Collected data ->
══════

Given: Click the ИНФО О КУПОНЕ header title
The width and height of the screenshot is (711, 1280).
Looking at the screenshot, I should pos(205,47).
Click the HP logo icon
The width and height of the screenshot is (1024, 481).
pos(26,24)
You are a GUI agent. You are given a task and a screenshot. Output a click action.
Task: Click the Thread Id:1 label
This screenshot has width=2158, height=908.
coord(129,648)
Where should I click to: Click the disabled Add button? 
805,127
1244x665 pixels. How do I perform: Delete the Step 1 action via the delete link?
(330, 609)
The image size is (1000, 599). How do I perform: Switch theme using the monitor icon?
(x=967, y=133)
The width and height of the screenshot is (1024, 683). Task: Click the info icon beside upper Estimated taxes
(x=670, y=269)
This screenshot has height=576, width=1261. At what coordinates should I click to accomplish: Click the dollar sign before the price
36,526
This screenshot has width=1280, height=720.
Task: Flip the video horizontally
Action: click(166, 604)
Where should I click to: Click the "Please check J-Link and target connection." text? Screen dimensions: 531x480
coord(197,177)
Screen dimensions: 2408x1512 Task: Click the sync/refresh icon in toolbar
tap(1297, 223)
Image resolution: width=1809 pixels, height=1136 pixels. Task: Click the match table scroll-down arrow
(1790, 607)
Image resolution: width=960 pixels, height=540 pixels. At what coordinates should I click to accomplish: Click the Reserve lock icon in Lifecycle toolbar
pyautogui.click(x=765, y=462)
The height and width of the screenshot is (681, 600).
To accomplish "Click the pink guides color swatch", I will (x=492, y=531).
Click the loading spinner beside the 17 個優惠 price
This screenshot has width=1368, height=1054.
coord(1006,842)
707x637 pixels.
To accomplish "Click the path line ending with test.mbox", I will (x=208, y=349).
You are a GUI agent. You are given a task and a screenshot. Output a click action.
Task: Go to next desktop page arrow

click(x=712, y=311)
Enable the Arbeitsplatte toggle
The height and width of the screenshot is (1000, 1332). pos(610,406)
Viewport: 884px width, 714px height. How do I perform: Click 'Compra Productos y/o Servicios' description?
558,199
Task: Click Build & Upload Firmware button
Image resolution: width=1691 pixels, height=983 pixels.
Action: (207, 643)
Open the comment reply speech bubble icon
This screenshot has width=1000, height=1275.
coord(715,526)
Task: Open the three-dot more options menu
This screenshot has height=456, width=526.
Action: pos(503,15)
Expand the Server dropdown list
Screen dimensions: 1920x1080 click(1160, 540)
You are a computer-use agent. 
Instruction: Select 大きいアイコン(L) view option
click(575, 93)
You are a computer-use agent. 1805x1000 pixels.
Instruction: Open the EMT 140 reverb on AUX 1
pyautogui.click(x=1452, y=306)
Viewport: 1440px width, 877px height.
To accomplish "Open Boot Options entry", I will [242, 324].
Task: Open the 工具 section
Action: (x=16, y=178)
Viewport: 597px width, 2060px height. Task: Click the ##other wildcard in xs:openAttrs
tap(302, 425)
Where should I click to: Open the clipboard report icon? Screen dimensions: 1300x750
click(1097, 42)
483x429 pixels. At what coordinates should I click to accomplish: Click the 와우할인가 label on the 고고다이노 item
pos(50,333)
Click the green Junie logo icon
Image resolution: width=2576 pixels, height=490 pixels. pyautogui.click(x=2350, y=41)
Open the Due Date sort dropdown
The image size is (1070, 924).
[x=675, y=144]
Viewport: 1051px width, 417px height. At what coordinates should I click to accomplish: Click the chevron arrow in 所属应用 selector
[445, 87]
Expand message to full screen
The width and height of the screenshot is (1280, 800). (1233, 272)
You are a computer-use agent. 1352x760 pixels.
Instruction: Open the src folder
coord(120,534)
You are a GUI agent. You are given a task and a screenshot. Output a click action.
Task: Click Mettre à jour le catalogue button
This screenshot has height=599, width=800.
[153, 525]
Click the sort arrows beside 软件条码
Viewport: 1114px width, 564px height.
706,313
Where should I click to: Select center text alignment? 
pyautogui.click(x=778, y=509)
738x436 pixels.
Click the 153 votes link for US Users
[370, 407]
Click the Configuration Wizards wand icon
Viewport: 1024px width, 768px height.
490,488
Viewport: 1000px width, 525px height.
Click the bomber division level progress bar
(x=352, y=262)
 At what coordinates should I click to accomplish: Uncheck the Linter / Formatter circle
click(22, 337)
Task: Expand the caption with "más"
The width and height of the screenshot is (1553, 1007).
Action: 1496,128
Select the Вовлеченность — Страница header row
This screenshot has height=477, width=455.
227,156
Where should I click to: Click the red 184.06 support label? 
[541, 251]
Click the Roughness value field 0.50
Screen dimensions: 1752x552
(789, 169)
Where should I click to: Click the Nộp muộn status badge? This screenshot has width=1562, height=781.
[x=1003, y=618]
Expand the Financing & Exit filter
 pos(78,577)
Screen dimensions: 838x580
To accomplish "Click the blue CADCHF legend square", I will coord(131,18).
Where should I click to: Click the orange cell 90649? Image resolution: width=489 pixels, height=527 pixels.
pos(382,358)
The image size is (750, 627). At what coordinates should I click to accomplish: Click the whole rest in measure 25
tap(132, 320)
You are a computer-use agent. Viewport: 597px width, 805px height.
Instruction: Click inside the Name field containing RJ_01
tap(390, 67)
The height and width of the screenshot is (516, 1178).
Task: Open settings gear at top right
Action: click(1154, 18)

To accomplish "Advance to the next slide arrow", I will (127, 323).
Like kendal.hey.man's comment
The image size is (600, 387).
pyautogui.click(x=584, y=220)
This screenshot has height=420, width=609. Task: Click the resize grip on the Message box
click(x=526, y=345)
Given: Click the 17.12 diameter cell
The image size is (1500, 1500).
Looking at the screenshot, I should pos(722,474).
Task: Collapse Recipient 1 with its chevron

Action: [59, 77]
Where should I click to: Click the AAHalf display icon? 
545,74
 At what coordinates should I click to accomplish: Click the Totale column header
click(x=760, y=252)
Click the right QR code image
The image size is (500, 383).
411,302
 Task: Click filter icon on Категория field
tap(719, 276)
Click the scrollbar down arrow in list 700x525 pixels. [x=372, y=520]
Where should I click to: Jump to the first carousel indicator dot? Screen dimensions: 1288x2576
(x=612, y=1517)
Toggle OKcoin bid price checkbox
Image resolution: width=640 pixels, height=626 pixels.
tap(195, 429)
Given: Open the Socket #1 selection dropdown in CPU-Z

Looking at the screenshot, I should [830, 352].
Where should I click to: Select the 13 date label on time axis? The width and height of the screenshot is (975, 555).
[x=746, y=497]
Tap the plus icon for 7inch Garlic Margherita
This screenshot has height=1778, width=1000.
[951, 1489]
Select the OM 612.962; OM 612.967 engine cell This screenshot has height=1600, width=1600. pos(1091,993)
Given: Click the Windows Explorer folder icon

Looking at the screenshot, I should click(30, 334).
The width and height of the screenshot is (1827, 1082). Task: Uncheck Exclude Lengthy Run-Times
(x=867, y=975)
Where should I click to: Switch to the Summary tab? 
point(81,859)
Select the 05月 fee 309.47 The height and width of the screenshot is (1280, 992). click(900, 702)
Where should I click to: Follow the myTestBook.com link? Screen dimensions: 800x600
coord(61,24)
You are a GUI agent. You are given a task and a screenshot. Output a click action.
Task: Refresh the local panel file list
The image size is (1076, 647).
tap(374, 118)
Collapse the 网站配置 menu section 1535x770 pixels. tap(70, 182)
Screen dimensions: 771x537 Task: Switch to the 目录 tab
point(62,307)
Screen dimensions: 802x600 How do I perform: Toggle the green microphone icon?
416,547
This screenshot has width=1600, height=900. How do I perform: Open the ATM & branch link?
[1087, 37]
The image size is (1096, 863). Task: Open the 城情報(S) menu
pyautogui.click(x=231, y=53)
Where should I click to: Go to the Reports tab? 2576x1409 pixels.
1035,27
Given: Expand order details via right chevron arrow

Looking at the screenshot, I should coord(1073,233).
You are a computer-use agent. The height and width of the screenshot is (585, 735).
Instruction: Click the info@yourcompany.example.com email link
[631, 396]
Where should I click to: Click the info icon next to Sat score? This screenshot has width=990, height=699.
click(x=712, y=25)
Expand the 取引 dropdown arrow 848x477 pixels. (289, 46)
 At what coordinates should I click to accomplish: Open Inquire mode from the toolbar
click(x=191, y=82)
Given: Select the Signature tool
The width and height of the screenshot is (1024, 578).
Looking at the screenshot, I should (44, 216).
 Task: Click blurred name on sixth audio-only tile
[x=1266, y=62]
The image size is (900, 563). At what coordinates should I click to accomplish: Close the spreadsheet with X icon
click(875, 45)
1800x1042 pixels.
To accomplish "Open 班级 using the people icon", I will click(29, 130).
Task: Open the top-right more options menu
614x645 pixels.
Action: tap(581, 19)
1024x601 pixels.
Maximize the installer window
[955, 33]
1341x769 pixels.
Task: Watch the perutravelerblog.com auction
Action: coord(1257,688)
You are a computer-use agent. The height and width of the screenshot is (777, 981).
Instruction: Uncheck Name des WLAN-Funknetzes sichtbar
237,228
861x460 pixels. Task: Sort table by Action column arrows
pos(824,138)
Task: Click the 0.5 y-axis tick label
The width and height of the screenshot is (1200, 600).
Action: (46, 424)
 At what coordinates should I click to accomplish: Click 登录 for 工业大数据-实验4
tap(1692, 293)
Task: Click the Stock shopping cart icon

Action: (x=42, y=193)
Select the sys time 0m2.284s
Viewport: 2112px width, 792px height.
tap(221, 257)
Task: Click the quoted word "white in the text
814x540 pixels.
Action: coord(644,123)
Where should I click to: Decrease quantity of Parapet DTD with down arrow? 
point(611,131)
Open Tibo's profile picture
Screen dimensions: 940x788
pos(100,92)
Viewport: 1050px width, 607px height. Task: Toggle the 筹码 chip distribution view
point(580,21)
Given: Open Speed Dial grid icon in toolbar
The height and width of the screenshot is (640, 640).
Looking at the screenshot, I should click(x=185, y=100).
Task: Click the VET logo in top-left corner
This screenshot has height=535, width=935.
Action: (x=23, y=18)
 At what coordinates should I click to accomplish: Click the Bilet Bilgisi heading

══════

Work to complete ->
Only the number is wanted: how many lines in the entries above contain the word "computer"?

Your solution ->
6